Task: Using the records below, write out again exactly the lines that begin at the line containing "Image resolution: width=750" and end at the line containing "This screenshot has width=624, height=472.", and no other lines.

(Data excerpts)
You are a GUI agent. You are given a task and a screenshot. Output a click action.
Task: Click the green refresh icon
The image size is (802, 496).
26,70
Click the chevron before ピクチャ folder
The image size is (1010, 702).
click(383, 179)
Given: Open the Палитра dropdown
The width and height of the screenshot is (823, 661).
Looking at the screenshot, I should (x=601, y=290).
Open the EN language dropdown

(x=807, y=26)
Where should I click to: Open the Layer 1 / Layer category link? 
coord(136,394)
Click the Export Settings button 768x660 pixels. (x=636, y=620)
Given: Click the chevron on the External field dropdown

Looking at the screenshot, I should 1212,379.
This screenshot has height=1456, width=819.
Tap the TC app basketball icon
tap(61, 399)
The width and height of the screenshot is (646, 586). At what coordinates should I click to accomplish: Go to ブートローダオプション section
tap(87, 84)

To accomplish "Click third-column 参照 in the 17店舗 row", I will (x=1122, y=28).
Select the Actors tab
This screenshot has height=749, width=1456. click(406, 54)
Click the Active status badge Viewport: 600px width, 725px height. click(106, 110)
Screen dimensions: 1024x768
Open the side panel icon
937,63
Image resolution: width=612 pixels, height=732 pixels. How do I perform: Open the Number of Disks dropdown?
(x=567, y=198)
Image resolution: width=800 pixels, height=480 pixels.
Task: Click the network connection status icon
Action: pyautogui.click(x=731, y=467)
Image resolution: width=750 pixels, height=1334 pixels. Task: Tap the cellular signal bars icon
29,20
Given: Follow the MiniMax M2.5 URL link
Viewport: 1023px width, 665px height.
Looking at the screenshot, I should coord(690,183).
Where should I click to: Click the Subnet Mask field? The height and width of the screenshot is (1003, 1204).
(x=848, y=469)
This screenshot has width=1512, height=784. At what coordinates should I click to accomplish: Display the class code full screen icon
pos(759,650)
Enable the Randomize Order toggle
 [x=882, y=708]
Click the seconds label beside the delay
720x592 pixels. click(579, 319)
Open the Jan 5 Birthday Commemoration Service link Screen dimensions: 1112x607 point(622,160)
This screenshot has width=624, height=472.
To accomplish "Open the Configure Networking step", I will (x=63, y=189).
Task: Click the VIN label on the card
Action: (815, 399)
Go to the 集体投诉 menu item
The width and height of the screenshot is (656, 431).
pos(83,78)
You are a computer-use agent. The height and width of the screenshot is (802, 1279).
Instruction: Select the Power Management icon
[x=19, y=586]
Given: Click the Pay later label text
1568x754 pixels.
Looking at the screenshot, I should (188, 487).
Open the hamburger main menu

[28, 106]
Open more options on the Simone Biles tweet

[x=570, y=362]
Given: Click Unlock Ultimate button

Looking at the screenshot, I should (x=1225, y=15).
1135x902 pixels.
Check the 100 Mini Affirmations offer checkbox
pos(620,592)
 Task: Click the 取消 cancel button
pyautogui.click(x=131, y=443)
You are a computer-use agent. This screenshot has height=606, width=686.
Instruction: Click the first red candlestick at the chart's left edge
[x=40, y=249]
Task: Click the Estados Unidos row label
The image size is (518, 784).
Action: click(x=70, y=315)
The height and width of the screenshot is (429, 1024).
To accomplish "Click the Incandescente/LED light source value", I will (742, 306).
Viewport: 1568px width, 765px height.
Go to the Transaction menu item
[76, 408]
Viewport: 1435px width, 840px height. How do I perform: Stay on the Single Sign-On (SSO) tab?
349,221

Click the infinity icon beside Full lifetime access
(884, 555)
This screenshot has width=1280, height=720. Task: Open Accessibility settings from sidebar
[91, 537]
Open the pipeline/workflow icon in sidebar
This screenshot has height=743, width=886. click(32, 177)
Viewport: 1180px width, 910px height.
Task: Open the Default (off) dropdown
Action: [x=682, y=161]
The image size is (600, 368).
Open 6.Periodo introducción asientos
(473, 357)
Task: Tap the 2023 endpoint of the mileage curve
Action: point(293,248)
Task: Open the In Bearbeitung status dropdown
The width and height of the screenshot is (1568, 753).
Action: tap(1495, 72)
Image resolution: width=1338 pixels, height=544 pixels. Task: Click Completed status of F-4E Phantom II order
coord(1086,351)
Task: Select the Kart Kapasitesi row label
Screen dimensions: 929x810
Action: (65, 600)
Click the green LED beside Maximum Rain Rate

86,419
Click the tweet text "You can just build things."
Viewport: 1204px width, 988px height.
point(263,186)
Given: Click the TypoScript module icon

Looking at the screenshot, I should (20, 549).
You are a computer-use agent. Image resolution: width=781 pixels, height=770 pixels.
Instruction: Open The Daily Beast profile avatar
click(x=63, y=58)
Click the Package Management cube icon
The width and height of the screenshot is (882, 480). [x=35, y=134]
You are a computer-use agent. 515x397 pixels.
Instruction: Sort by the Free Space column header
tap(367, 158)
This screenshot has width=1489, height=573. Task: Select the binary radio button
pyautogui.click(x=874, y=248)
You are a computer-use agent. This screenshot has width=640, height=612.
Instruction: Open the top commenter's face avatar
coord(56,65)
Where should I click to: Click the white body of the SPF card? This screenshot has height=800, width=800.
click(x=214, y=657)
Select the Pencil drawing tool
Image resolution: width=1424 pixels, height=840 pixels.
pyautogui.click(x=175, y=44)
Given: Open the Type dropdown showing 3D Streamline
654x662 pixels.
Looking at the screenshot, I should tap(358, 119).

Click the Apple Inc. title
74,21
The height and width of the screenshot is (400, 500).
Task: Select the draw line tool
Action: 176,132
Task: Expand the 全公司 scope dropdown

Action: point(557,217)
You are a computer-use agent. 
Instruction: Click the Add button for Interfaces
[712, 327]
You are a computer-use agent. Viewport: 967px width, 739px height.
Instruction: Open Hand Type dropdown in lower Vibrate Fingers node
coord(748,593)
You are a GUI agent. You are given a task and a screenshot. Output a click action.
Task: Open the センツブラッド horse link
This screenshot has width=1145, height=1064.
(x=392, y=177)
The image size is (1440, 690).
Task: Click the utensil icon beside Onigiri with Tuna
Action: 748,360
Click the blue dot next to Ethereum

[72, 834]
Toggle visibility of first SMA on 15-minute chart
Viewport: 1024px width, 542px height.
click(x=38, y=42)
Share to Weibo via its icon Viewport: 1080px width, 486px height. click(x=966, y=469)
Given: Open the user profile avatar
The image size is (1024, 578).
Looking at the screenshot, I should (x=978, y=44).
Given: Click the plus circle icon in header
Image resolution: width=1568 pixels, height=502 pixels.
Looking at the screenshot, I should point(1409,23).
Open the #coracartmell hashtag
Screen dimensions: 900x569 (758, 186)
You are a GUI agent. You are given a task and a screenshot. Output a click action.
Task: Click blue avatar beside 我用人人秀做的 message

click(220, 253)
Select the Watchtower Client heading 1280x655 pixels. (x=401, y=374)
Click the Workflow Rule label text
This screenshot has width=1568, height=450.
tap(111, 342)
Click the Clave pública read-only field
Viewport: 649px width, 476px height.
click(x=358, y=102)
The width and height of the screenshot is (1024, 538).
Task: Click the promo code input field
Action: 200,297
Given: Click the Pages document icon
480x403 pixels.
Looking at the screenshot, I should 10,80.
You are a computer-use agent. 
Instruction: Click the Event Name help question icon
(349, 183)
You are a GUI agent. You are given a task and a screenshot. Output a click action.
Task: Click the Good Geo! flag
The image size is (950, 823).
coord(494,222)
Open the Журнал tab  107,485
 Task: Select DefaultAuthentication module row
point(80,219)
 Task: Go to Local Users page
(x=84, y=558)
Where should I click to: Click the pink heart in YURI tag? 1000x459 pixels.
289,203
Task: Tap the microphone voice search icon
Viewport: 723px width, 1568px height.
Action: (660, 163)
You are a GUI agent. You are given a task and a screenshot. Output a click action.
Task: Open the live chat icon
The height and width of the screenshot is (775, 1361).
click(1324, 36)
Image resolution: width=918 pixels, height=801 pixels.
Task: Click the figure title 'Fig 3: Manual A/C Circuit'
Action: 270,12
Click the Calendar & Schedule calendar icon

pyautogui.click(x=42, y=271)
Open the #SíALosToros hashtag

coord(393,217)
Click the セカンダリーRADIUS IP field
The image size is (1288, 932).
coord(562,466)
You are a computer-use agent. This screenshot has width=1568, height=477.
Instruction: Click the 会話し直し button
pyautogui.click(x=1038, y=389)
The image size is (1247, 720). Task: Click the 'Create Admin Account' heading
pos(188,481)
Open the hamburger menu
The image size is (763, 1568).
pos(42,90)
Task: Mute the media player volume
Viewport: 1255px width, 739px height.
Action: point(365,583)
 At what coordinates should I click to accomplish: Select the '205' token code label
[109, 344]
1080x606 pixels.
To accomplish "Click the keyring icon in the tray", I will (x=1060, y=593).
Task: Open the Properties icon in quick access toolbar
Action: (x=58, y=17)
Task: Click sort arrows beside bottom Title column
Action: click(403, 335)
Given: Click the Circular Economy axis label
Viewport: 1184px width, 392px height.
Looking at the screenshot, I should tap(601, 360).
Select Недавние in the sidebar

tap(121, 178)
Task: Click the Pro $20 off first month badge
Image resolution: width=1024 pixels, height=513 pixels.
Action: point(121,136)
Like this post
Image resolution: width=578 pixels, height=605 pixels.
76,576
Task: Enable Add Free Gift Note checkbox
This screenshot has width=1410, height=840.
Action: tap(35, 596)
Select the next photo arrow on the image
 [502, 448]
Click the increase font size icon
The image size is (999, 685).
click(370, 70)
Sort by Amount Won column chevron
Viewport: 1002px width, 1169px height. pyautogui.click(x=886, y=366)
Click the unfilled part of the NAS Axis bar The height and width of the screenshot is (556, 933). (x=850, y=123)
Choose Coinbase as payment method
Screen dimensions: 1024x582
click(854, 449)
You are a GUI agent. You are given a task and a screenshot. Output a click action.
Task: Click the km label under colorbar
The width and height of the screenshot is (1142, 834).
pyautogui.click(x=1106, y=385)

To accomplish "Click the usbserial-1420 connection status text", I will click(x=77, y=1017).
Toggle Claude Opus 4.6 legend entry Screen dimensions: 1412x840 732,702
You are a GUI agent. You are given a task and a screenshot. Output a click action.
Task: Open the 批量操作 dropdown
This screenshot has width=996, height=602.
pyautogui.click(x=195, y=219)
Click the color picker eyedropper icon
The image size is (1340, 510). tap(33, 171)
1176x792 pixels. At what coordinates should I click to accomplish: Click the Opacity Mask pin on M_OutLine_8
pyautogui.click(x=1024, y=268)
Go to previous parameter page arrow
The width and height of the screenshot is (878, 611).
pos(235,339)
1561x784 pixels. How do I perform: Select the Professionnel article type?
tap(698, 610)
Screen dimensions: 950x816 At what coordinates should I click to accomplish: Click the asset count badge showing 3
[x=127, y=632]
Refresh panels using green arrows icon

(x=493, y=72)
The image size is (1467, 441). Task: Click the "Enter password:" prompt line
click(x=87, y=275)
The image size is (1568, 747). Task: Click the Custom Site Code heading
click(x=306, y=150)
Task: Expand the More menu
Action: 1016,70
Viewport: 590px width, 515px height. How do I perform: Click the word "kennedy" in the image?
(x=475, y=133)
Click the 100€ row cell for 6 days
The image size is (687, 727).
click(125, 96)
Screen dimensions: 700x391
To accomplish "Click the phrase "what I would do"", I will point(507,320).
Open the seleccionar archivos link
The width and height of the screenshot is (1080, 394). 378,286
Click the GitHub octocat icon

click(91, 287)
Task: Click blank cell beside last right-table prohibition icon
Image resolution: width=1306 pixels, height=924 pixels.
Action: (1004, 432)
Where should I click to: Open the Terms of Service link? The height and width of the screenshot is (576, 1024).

Solution for this exercise:
Image resolution: width=750 pixels, height=1334 pixels. Task: Tap the cellular signal bars icon
29,20
Given: Follow the MiniMax M2.5 URL link
Viewport: 1023px width, 665px height.
Looking at the screenshot, I should coord(690,183).
Where should I click to: Click the Subnet Mask field? The height and width of the screenshot is (1003, 1204).
(x=848, y=469)
This screenshot has width=1512, height=784. At what coordinates should I click to accomplish: Display the class code full screen icon
pos(759,650)
Enable the Randomize Order toggle
 [x=882, y=708]
Click the seconds label beside the delay
720x592 pixels. click(579, 319)
Open the Jan 5 Birthday Commemoration Service link Screen dimensions: 1112x607 point(622,160)
This screenshot has width=624, height=472.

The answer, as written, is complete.